Se sul piano logico il primo è l’amore di Dio, sul piano esistenziale il primo è l’amore del fratello, perché solo attraverso questo amore esiste quello per Dio, infatti chi ama Dio ma non il fratello, si inganna e non arriva a Dio, ma chi ama il fratello, anche se non conosce Dio, certamente lo raggiunge.
Perché il Signore dice allo scriba che non è lontano dal Regno e non che vi appartiene già? Perché entra consapevolmente nel Regno chi decide di seguire Gesù e lo scriba a questo punto non ha ancora scelto.
Parola di Dio, liturgia e carità (= unità di amore per Dio e il fratello) non possono essere separate. Non si celebra una Eucaristia autentica, non ci si nutre vitalmente della Parola, senza prestare attenzione, cura, misericordia, rispetto, aiuto al fratello, specialmente bisognoso. Se è vero il commento dello scriba, la carità verso il fratello è superiore alla liturgia, difatti chi celebra senza amare il fratello, si perde; chi ama il fratello, senza celebrare, è salvato. Ma per il discepolo del Signore Eucaristia e carità sono strettamente unite e si esigono a vicenda: la carità anima l’Eucaristia e l’Eucaristia alimenta la carità.
Una domanda sincera fatta al Signore ha sempre una risposta. È questione di fede. La risposta può essere diversa da quella che ci aspettiamo; ci può arrivare attraverso una persona o un modo inatteso, mai sospettato; può ritardare, secondo i nostri criteri, ma arrivare sempre al momento giusto, per i criteri di Dio; può darci sofferenza invece che la consolazione che desideriamo; può chiederci ancora di più di quello che pensiamo di poter dare. Ma è sicuro: arriva e ci porta amore, misericordia, aiuto, salvezza.

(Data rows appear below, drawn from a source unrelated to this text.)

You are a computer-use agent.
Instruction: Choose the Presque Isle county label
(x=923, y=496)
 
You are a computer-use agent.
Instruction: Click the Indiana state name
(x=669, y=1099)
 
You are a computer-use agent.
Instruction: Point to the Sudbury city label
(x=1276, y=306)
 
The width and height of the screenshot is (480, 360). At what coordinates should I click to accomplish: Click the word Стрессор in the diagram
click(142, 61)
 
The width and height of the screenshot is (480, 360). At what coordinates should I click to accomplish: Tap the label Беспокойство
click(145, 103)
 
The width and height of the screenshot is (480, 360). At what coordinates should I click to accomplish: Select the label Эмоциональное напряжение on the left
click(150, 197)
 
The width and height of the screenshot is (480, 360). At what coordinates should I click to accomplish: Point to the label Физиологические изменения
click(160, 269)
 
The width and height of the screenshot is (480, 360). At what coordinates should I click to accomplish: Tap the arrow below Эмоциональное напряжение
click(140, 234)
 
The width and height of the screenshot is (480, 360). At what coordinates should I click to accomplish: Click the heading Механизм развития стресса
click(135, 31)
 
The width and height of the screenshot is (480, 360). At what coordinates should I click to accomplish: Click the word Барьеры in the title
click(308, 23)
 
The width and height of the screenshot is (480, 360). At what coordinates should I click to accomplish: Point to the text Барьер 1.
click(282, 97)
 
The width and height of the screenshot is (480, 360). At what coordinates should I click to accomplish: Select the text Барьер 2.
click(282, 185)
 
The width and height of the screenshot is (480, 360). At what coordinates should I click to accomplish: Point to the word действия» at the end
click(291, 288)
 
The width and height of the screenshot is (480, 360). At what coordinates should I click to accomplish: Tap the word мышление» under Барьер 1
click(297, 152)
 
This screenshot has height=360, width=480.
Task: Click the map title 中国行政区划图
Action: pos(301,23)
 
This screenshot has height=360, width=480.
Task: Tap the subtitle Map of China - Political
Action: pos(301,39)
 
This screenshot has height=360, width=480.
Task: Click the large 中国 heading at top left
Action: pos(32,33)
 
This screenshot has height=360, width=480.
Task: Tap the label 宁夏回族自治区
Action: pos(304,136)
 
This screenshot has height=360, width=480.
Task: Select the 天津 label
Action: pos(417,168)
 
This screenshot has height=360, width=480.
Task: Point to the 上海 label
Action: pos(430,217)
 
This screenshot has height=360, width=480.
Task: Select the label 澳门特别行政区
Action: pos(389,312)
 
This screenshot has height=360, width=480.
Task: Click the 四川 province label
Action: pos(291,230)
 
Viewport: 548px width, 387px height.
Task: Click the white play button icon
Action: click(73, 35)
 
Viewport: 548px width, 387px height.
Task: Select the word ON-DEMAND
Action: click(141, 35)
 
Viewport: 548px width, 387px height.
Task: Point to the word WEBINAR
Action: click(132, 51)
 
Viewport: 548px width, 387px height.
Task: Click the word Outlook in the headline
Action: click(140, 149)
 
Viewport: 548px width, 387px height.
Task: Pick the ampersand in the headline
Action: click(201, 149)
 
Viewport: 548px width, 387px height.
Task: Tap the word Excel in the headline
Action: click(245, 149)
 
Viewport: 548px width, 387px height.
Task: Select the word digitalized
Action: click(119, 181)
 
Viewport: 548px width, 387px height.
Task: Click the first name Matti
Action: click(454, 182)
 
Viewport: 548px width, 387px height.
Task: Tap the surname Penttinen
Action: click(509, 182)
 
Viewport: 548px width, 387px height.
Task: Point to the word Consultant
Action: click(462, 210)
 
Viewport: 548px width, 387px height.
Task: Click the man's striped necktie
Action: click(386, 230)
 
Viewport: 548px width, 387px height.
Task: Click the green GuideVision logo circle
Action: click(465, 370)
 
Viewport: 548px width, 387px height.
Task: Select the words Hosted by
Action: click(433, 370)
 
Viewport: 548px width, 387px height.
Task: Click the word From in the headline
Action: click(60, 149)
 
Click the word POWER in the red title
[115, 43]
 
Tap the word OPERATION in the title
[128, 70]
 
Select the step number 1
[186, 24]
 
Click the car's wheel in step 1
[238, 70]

SPUNTI PER L’ATTUALIZZAZIONE E LA PREGHIERA

  1. Noi cristiani non abbiamo bisogno di fare questa domanda a Gesù, conosciamo bene la risposta. Quali possono essere i motivi che ce la fanno dimenticare tanto spesso? Ciascuno di noi deve cercarli dentro di sé per lavorare su di sé.
  2. I giocatori bravi sanno valutare se la posta in gioco richiede un investimento eccessivo. Qui la posta in gioco è la vita eterna, perciò non si può investire meno di tutto ciò che si ha e di tutto ciò che si è. Il bello è che Gesù ha detto che in questo caso la vincita è sicura.
  3. Molti giovani di oggi non credono che l’amore vero, quello che ha insegnato Gesù, possa esistere tra gli uomini. Pensano questo anche dell’amore di coppia. Alcuni si accontentano di un amore parziale o part time. Invece l’amore autentico non può fare a meno di “tutto” e “per sempre”.
  4. Il messaggio di Gesù sull’amore di Dio e dei fratelli è sempre nuovo e impegnativo. La cultura edonistica e individualistica in cui siamo immersi ne rende molto difficile l’accoglienza. Tocca ai cristiani far vedere concretamente non solo che è bello e possibile, ma che è l’unica strada della vera felicità, quella che attraversa anche la morte.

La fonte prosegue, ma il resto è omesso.